■ **Provided passage**:

^^^^^^^^^^^^^^^^

Emotional Pollutants

You've got them (all of them) under your skin.

Posted May 14, 2008

You've got them (all of them) under your skin. Emotional pollution is transmitted covertly by body language, facial expressions, and tone of voice and more overtly by language and behavior. The negative effects of the more subtle forms of emotional pollution are nearly as great as the more dramatic forms. This post will list the top four emotional pollutants.

1. Entitlement
Entitlement is the primary emotional pollutant because it plays some part in all the others. Think of how you react when you see people who behave as if they deserve special treatment or consideration. They expect to cut in front of you in line, smoke wherever they want, drive anyway they like, say anything they want, and do anything they like. By making their rights superior to yours, they imply that you don't count.

Why do they do it? Emotional polluters often feel put upon by what they perceive as the world's unfairness and general insensitivity to their needs. Driven by high standards of what they should get and what other people should do for them, they feel chronically disappointed and offended. So it seems only fair, from their myopic perspectives, that they get compensation for their constant frustrations. Special consideration seems like so little to ask! Here's the logic:

"It's so hard being me, I shouldn't have to wait in line, too!"
"With all I have to put up with, I deserve to take home a few supplies."
"With the kind of day I had, you expect me to mow the lawn?"
"All the taxes I pay, and they bother me about this little deduction!"
"The way I hit the golf ball, I should get the best seat in the restaurant!"
"I'm the man; you have to cook my dinner!"
"I'm the woman; you have to support me!"

2. Resentment
The most common emotional pollutant, resentment is based on a perception of unfairness for not getting the expected help, appreciation, consideration, praise, reward, respect, or affection. It is one of the most unpleasant emotional states to be near, in part because it carries a powerful sense of entitlement - it's only fair that the world give me what I want. More to the point, resentful people are so caught up in their "rights" and so locked into their own perspectives that they become completely insensitive to the rights and perspectives of others, which means that you will certainly feel shut out and diminished in their presence.

^^^^^^^^^^^^^^^^

■ **Stored data**:
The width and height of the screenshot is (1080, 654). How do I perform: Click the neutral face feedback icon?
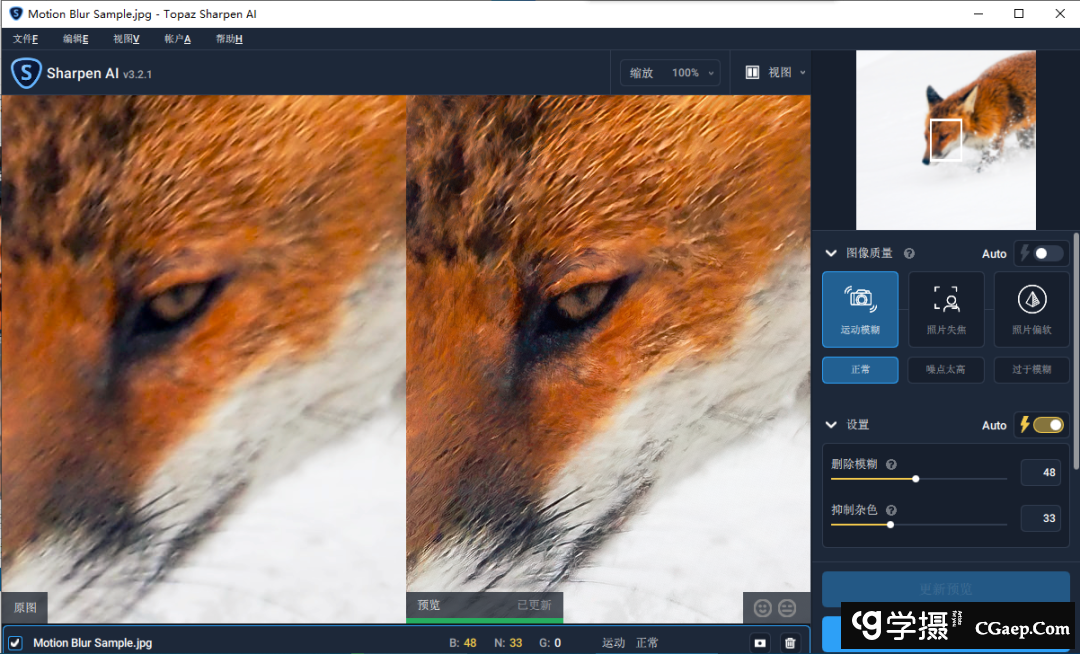click(x=788, y=607)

^^^^^^^^^^^^^^^^

■ **Requirements**:
1. In the post on emotional pollutants, rewrite the paragraph beginning "Entitlement is the primary emotional pollutant" as a short bulleted list that keeps its main points.
2. Answer these questions using the post on emotional pollutants:
(a) On what date was the post published?
(b) How many emotional pollutants does the post say it will list?
(c) Which emotional pollutant does the post call the most common?
3. Continue the post on emotional pollutants from its last sentence, keeping the same style and numbered format.

■ **Answers given**:
1.
- Entitlement is the primary emotional pollutant because it plays a part in all the others.
- Entitled people behave as if they deserve special treatment or consideration.
- They expect to cut in line, smoke anywhere, drive however they like, and say or do anything they want.
- By ranking their rights above yours, they imply that you don't count.

2.
(a) May 14, 2008
(b) Four
(c) Resentment

3.
3. Anger
An isolated expression of anger, like an isolated display of entitlement or resentment may not be polluting. However, it is rare to see an isolated expression of anger, simply because it is the most contagious of all emotions. Our unconscious brain constantly scans the environment for evidence of aggression and is primed to react to it before we become consciously aware of it. In other words, you'll be defensive and angry (or afraid) in response to an angry person before you even know it. That's why it's so hard not to become angry around an angry person, even if the anger is not directed at you. A prime example is the driver who leans on the horn in a busy intersection. He is angry at only one particular driver, but he upsets everyone who hears his self-righteous outburst. Many angry men are clueless to the effects of their anger on their intimate partners, because they don't direct the anger at them. "What does she have to be afraid of?" they naively ask.

4. Superiority
Superiority is the implication, at least through body language or tone of voice, that you are better than someone else. Emotional polluters tend to have hierarchical self-esteem, i.e., they need to feel better than someone else to feel okay about themselves. Not surprisingly, this form of distorted self-esteem lies at the heart of racism, sexism, and all other prejudicial points of view.

The most abusive form of hierarchical self-esteem is predatory self-esteem. To feel good about themselves, persons with predatory self-esteem need to make other people feel bad about themselves. Family abusers usually have predatory self-esteem. Many will test high in self-esteem, while everyone else in their family tests low. When intervention increases the self-esteem of the emotionally beaten-down spouse and children who then no longer internalize the put-downs, the predator's self-esteem invariably declines. Predatory self-esteem rises on a wave of criticism used to put down loved ones. When the arousal wears off or when victims no longer internalize the criticism, the predator drops once again into depression.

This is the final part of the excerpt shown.